Monday, August 17, 2015

Depression--Continue

TAKING CONTROL
  • Steel yourself for a search. The odds that the first anti-depressant you take will lift your depression are only 65%. So don't be surprised if you have to try a few before setting on one(or a combo). The good news: increasingly sophisticated antidepressants are becoming available.
  • Investigate what's worked for family members. If a parent or other close relative with depression improved by taking a certain antidepressant, mention this to your doctor. Often the same drug will work best for you too.
  • Tell your doctor about herbs you take. Many herbs and supplements interact with prescription antidepressants, blunting their action or causing serious reactions.
  • Stick with it. The longer you stay in treatment--therapy or medication--the less likely you are to endure another depressive episode.
  • keep a diary. It often helps to write down how you are feeling. Writing helps organise thoughts and can identify destructive thinking patterns. You might want to also show the diary to your doctor or counsellor.
  • Take your suicidal feelings seriously. This is an emergency. Talk to someone. Call your doctor. Go to the hospital. Decide to sign a contract promising not to hurt yourself.
Medications
Your doctor will take many factors into consideration when selecting an antidepressant. from your other medical conditions and medications to the nature of your depression--mild or severe, brief or long term, with or without psychotic features. This decision is often far more complex than it seems.
And the more severe or complicated your depression, the more likely it is that your local doctor will refer you to the care of an expert, most likely to a psychiatrist who is well versed in the actions, benefits and drawbacks of the dozens of antidepressants available today.
  Many patients with mild depression are now started on selective serotonin reuptake inhibitors (SSRIs), such as Prozac, Luvox and Zoloft. (Prozac was the first SSRI and its introduction in the late 1980s was a milestone in depression treatment because it offered an alternative to cruder, less precise drugs.) SSRIs are relatively safe to use if you have another illness, even a psychiatric one such as
obsessive-compulsive disorder, panic disorder, social phobia or bulimia. In fact, these conditions often improve with the addition of SSRIs. Easy to manage and usually taken only once a day. SSRIs are less likely than older drugs to cause annoying reactions that might tempt you to stop taking them. And their side effects  (mild nausea, headache, diarrhoea) tend to fade once your body adjusts. For some, there is a loss of interest in sex.
  Once a treatment of choice, tricyclic antidepressants (TCAs) still have a special place in the panoply of drug options, with names such as Tofranil. On the plus side, they're proven entities--psychiatrists know what to expect when prescribing them--and they can offer significant relief from depression.

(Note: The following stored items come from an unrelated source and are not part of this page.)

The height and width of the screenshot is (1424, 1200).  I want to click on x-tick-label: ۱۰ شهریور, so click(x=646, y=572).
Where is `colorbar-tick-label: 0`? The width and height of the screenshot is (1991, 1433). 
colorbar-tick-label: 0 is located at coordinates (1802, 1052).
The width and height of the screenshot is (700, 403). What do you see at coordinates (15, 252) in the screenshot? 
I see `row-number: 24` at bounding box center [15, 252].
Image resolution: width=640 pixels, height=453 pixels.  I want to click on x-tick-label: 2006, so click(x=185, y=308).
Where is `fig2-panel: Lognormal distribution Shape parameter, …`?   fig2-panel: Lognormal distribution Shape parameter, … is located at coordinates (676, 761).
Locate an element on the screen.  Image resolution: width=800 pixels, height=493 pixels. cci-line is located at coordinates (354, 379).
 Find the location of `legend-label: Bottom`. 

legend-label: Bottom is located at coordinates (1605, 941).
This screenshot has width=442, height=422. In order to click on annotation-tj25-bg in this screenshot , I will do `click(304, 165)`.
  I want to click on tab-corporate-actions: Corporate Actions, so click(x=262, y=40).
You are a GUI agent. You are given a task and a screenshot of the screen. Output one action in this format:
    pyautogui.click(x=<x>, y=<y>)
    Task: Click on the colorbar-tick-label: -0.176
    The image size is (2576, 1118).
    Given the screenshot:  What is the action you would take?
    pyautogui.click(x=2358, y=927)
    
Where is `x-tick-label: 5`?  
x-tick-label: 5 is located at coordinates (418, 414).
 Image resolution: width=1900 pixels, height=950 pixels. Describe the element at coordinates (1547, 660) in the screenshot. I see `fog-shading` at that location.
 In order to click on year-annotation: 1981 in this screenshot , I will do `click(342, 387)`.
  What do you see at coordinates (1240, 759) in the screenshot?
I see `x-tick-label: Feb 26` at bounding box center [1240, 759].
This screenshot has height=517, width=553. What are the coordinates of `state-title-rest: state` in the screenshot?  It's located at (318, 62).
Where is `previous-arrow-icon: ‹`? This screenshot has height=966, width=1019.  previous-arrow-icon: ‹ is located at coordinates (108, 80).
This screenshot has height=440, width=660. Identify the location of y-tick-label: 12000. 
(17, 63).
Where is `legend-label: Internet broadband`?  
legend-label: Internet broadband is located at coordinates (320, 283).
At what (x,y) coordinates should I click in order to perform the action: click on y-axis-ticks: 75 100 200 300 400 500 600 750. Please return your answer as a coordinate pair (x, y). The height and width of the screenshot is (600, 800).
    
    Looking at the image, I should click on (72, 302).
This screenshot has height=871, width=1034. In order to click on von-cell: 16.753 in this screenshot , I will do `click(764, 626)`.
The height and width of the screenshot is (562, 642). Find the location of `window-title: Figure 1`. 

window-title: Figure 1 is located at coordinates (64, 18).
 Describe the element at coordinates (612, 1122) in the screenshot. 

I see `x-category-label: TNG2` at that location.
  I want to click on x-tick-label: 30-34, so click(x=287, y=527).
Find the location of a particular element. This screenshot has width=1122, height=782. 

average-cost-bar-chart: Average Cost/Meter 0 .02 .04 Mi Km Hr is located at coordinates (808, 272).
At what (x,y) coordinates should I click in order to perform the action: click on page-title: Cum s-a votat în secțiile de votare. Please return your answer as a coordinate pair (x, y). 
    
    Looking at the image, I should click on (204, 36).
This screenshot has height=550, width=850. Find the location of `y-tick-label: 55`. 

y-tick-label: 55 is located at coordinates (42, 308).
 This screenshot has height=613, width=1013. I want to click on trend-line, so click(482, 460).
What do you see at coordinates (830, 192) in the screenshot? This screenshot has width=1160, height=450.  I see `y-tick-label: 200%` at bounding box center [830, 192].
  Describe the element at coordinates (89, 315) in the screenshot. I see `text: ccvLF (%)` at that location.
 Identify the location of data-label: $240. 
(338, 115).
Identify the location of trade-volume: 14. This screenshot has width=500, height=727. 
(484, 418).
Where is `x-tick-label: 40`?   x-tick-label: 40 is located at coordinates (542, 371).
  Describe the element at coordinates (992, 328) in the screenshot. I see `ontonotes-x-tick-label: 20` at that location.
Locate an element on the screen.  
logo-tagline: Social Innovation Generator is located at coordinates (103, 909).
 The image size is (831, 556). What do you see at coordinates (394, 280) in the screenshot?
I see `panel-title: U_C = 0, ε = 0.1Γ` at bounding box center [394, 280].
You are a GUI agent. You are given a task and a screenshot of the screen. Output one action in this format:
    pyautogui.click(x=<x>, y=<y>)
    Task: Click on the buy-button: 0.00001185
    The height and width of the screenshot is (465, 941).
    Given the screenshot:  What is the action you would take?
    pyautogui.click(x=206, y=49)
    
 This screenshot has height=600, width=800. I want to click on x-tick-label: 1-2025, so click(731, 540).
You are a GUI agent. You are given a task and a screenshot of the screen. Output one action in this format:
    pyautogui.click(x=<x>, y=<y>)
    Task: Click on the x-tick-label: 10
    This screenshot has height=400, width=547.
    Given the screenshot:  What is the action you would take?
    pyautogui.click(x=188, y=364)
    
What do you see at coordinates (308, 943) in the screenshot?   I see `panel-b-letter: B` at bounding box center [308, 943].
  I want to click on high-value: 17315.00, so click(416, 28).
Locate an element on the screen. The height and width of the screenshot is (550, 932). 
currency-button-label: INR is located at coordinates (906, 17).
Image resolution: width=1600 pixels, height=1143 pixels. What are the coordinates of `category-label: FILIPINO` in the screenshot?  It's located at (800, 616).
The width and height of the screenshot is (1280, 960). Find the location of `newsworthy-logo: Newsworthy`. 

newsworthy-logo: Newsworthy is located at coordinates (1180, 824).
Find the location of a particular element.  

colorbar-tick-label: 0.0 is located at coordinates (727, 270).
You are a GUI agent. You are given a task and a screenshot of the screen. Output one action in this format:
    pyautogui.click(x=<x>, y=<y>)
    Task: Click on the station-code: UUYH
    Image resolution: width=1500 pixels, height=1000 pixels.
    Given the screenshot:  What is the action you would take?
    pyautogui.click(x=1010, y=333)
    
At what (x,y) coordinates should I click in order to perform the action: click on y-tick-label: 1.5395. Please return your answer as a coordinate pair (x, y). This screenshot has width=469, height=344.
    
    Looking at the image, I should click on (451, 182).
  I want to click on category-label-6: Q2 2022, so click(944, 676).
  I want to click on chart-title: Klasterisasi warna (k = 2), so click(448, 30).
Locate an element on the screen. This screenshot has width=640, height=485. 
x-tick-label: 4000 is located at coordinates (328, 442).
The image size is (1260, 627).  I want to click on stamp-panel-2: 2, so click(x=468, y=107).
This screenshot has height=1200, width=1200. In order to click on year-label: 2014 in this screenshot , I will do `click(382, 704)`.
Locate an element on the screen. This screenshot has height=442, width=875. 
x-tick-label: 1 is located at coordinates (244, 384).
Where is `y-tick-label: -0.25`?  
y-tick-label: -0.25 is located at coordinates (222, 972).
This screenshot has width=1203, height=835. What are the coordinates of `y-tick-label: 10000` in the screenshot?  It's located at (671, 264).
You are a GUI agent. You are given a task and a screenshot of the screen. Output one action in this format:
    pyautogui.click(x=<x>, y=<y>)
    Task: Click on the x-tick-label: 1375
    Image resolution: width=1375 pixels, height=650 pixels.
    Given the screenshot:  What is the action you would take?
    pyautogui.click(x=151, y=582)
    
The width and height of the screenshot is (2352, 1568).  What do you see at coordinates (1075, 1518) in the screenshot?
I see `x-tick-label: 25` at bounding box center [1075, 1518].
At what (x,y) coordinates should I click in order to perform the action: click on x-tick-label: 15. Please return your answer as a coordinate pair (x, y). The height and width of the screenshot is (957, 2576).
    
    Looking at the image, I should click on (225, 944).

On the downside, their side effects (drowsiness, dry mouth, blurry vision and often weight gain) have now relegated these drugs to second-choice status. However, if insomnia accompanies depression, doctors may take advantage of the drowsiness side effect and prescribe a small dose of a TCA at bedtime.
  The newer antidepressants have a unique mechanism of action and aren't classified in any of the preceding groups. Venlafaxine (Efexor) and nefazodone (Serzone) have a dual neurotransmitter action, changing brain levels of both serotonin and noradrenaline. If serotonin is affected more than noradrenaline, as with Serzone, the effect is sedation. If the reverse, you may feel stimulated, as with Efexor,

Some types of depression appear to be related to low levels of the brain neurotransmitter serotonin. This is because neurons sending the serotonin reabsorb, or reuptake, too much of the chemical (above left). Anti-depressant drugs called selective serotonin reputake inhibitors (SSRIs) work by preventing this reuptake (above right), allowing more serotonin to be delivered to the receiving neurone--and to the brain in general.

ALTERNATIVE REMEDIES

Despite enthusiasm for them, few herbs or other natural methods have proved to be effective for depression. This incudes megavitamins, acupunture and electrosleep therapies. Popular herbs such as valerian, ginseng, St john's wort and the supplement SAMe continue to be dogged by questions over purity, dosage, safety and lack of evidence (there are few well-designed studies).
   Recent research has only increased concerns, however. A 2002 journal of the Americans Medical Association study found one of the oldest and most popular herbal anti-depressants--St John's wort--ineffective for 340 people who were moderately to severely depressed. Mild depression wasn't studied, however, and many herbalists were quick to point out that the herb was never meant to treat major depression.
  St. John's wort has at least 10 compounds with pharmacological action, so talk with your doctor. Recent findings indicate that it can alter the effectiveness of other drugs, including blood thinners, oral contraceptives, AIDS/HIV drugs and even other antidepressants.

ANTIDEPRESSANT DRUGS have a powerful appeal: Australian statistics show that antidepressants rose by almost 50 % during the 1990s, to about 8.3 million prescriptions being written in 1998.